# [WORK INSTRUCTION]
Word for word, reproduce each of the entries.

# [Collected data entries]
• • • • •

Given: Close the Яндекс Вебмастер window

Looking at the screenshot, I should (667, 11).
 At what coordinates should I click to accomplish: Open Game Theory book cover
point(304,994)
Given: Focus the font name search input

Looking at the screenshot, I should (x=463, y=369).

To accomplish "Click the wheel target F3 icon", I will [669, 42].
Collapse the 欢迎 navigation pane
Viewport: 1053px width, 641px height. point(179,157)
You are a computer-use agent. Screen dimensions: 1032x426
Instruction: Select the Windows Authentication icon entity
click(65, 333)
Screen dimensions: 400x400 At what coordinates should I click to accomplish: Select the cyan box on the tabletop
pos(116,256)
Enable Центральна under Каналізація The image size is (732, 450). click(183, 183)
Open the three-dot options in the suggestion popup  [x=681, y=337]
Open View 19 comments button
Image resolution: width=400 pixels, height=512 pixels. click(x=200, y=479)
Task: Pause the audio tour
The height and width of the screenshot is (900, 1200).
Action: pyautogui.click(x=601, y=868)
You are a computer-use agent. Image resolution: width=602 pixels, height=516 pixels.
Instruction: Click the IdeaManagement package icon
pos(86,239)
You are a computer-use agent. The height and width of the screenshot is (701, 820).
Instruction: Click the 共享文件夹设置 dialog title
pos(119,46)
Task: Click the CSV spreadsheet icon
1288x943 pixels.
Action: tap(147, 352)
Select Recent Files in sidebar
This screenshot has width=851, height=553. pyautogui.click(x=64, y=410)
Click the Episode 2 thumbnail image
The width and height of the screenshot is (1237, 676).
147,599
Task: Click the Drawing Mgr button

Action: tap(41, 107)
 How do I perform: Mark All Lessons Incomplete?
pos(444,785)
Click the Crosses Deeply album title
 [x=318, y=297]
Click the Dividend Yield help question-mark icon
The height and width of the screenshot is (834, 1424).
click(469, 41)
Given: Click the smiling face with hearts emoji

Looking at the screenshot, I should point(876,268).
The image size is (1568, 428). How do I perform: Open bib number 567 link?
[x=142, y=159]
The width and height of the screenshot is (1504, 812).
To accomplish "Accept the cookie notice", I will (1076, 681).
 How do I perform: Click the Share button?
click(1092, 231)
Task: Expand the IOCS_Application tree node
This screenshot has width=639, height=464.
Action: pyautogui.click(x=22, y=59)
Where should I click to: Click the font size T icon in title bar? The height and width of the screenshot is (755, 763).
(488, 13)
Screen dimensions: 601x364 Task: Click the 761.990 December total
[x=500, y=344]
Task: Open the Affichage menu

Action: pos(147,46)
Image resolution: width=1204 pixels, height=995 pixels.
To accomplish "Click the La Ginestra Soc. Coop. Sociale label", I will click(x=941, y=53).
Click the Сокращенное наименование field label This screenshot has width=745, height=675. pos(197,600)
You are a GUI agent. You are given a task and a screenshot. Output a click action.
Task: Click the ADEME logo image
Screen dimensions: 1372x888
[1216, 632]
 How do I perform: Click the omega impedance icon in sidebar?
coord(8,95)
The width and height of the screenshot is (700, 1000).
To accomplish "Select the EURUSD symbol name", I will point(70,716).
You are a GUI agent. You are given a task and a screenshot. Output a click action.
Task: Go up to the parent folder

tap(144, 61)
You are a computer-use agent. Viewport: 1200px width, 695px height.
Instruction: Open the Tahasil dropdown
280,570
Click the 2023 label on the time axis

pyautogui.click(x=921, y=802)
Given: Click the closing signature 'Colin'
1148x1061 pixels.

• • • • •

# [WRITTEN ANSWER]
Given: Close the Яндекс Вебмастер window

Looking at the screenshot, I should (667, 11).
 At what coordinates should I click to accomplish: Open Game Theory book cover
point(304,994)
Given: Focus the font name search input

Looking at the screenshot, I should (x=463, y=369).

To accomplish "Click the wheel target F3 icon", I will [669, 42].
Collapse the 欢迎 navigation pane
Viewport: 1053px width, 641px height. point(179,157)
You are a computer-use agent. Screen dimensions: 1032x426
Instruction: Select the Windows Authentication icon entity
click(65, 333)
Screen dimensions: 400x400 At what coordinates should I click to accomplish: Select the cyan box on the tabletop
pos(116,256)
Enable Центральна under Каналізація The image size is (732, 450). click(183, 183)
Open the three-dot options in the suggestion popup  [x=681, y=337]
Open View 19 comments button
Image resolution: width=400 pixels, height=512 pixels. click(x=200, y=479)
Task: Pause the audio tour
The height and width of the screenshot is (900, 1200).
Action: pyautogui.click(x=601, y=868)
You are a computer-use agent. Image resolution: width=602 pixels, height=516 pixels.
Instruction: Click the IdeaManagement package icon
pos(86,239)
You are a computer-use agent. The height and width of the screenshot is (701, 820).
Instruction: Click the 共享文件夹设置 dialog title
pos(119,46)
Task: Click the CSV spreadsheet icon
1288x943 pixels.
Action: tap(147, 352)
Select Recent Files in sidebar
This screenshot has width=851, height=553. pyautogui.click(x=64, y=410)
Click the Episode 2 thumbnail image
The width and height of the screenshot is (1237, 676).
147,599
Task: Click the Drawing Mgr button

Action: tap(41, 107)
 How do I perform: Mark All Lessons Incomplete?
pos(444,785)
Click the Crosses Deeply album title
 [x=318, y=297]
Click the Dividend Yield help question-mark icon
The height and width of the screenshot is (834, 1424).
click(469, 41)
Given: Click the smiling face with hearts emoji

Looking at the screenshot, I should point(876,268).
The image size is (1568, 428). How do I perform: Open bib number 567 link?
[x=142, y=159]
The width and height of the screenshot is (1504, 812).
To accomplish "Accept the cookie notice", I will (1076, 681).
 How do I perform: Click the Share button?
click(1092, 231)
Task: Expand the IOCS_Application tree node
This screenshot has width=639, height=464.
Action: pyautogui.click(x=22, y=59)
Where should I click to: Click the font size T icon in title bar? The height and width of the screenshot is (755, 763).
(488, 13)
Screen dimensions: 601x364 Task: Click the 761.990 December total
[x=500, y=344]
Task: Open the Affichage menu

Action: pos(147,46)
Image resolution: width=1204 pixels, height=995 pixels.
To accomplish "Click the La Ginestra Soc. Coop. Sociale label", I will click(x=941, y=53).
Click the Сокращенное наименование field label This screenshot has width=745, height=675. pos(197,600)
You are a GUI agent. You are given a task and a screenshot. Output a click action.
Task: Click the ADEME logo image
Screen dimensions: 1372x888
[1216, 632]
 How do I perform: Click the omega impedance icon in sidebar?
coord(8,95)
The width and height of the screenshot is (700, 1000).
To accomplish "Select the EURUSD symbol name", I will point(70,716).
You are a GUI agent. You are given a task and a screenshot. Output a click action.
Task: Go up to the parent folder

tap(144, 61)
You are a computer-use agent. Viewport: 1200px width, 695px height.
Instruction: Open the Tahasil dropdown
280,570
Click the 2023 label on the time axis

pyautogui.click(x=921, y=802)
Given: Click the closing signature 'Colin'
1148x1061 pixels.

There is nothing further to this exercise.